We panicked. Tiffany got down in the floor board as best she could. I sat up tall, put the visor down and looked straight ahead as our vehicles passed by each other. We were sure we were busted, laughing and laughing at what had happened.
We waited for it. Dinner was torture. We were positive we had been found out.
Then, her dad said he had seen her mom heading home and she hadn't waved at him or even seen him. Her mother replied back that it hadn't been her. He was absolutely certain it was. They mildly argued back and forth, while Tiffany and I sat there mute, waiting for them to accuse us.
But he had seen only one person in the car and it was 1990…we all had poofy, spiral perms so the hair looked the same. Somehow, we got away with it. We excused ourselves from the table and went off to quietly revel in our good fortune.
Tiffany was my first real friend in Dumas, after moving there the week school was starting. We were in sixth grade then. It wasn't until late in the year that we bonded. We were working on a letter writing project and had been paired up to proof each other's letters. We discovered we were both writing to relatives in Cedar Hill, TX. And that was it; we became friends over this funny coincidence.
I was so shy back then, lacking confidence to speak up and talk to anyone I didn't know well. I was plain and chubby.
But Tiffany wasn't. She always exuded confidence and spoke to anyone and everyone about anything and everything with genuine interest and self-assurance. And she was pretty and slender.
I got prettier and thinner and more confident with time, but I always admired her confidence and courage and determination. She made me bolder too.
When she turned 18 in November of our senior year, she eloped and married the twenty-something man she had been quietly dating.
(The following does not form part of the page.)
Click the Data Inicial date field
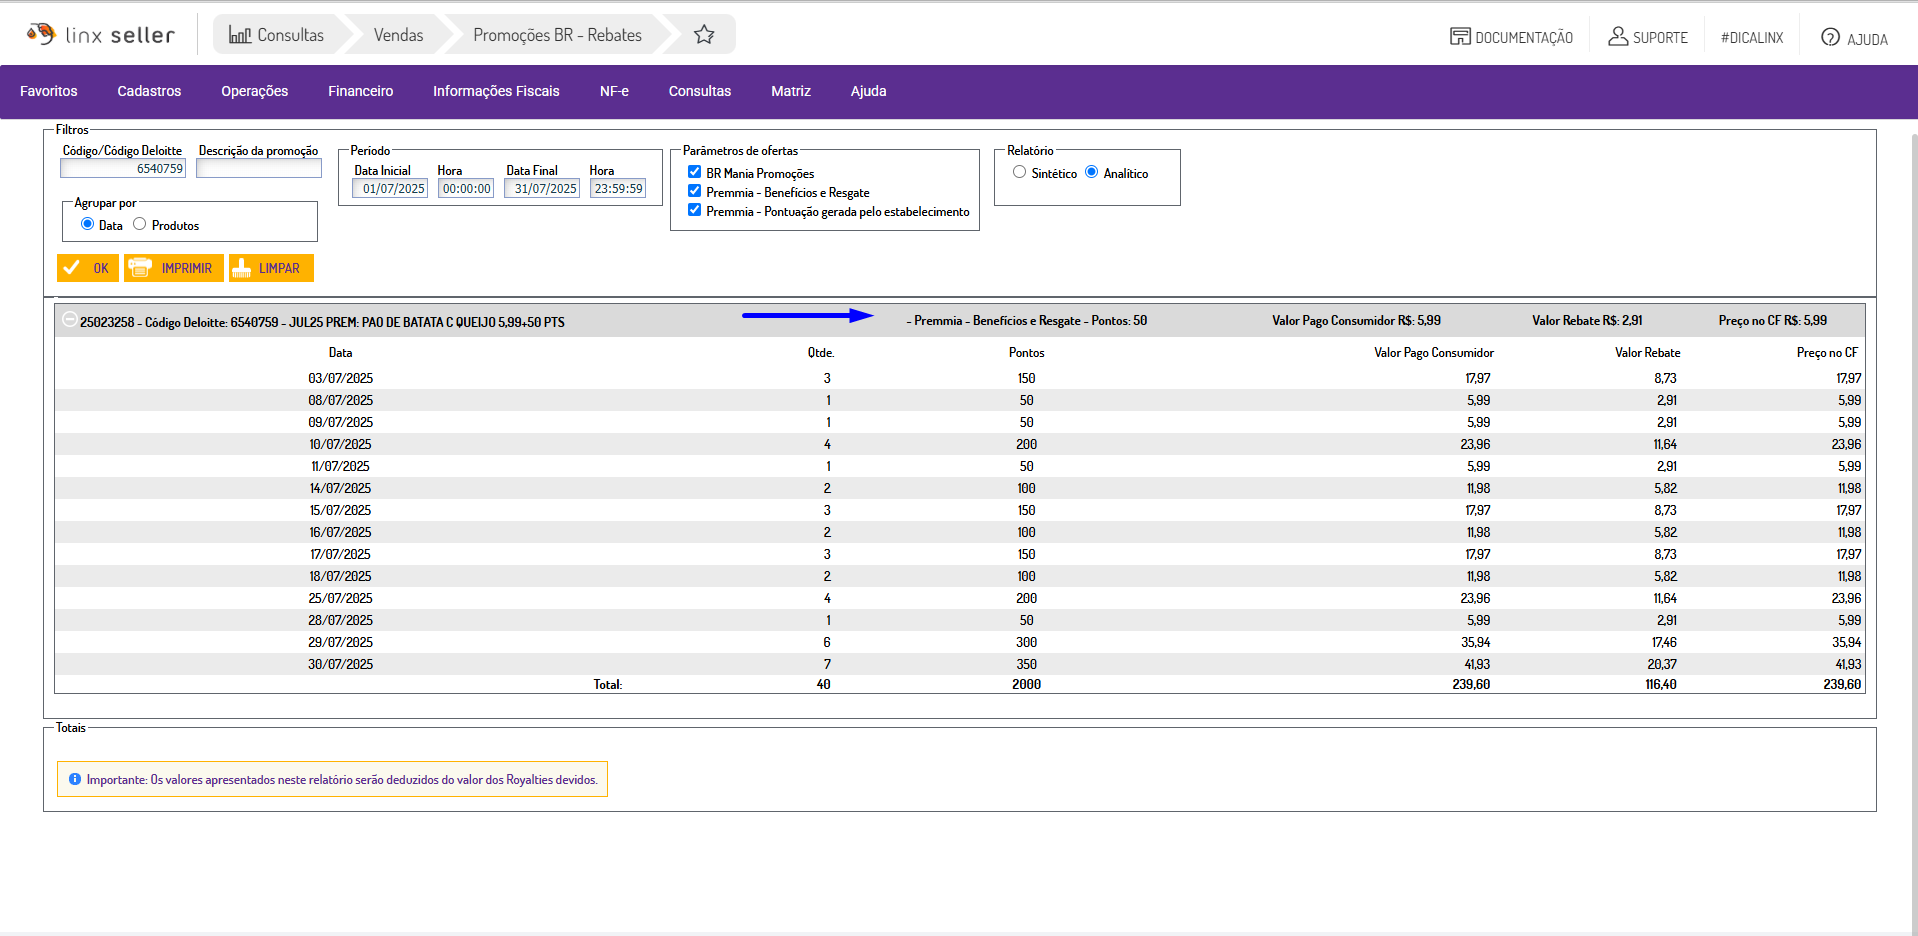1918x936 pixels. pos(391,188)
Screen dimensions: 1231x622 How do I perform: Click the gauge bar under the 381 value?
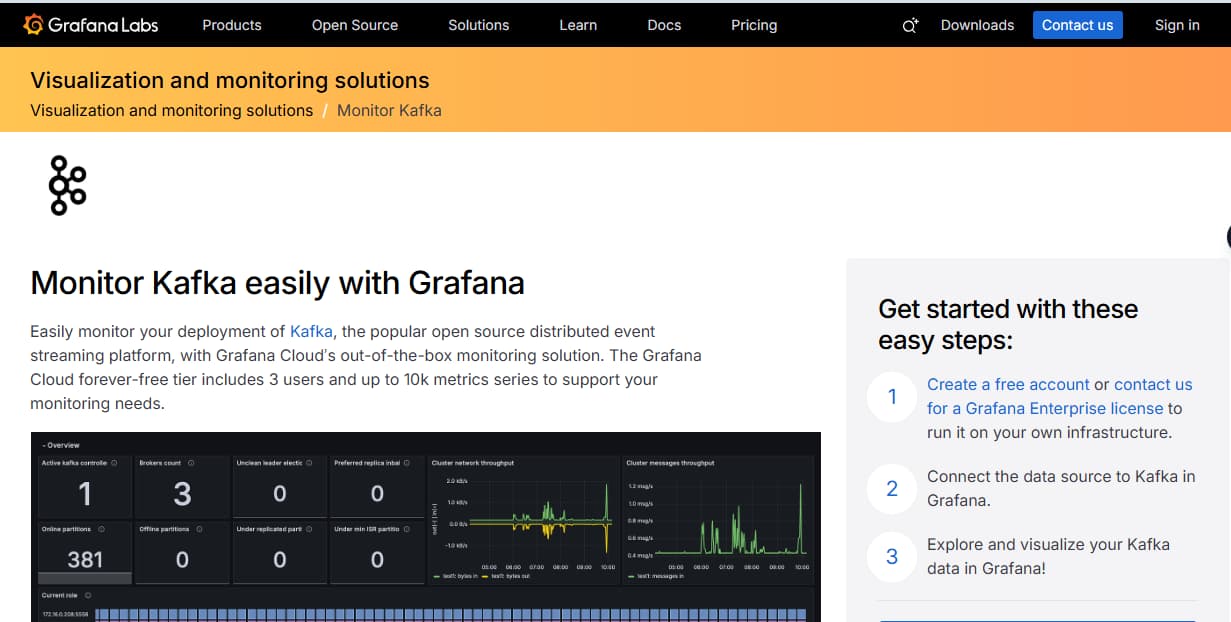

She moved to Amarillo, TX, from her small town in Kansas and enrolled herself in high school to finish her senior year and got a job and took charge of running her little household.
I wasn't surprised when she called to tell me she had just gotten married. Her parents had forbidden her from dating this guy in his twenties. So, she decided that once she was 18 she'd just marry him and move out. Once again, she was confident in her actions.
I lost track of her after college, but then found her on Facebook a few years ago. She's still pretty and still exuding that confident, brave spirit.
Isn't it funny how people cross our paths, maybe even becoming our dearest friends for a time, but then we all move on and yet those people continue to cross our minds over the years.
I think of Tiffany when I hear a Bon Jovi song and associate her with Young Guns…it was the first Rated R movie we snuck in to see from the PG rated movie we paid to go to the night of my surprise birthday party…we were scared to death we'd get thrown out, but we didn't and from time to time I think about the time we spent together over the years and the time we fooled her parents about who was driving the car on that summer afternoon in 1990. And I still admire her for her confidence and guts.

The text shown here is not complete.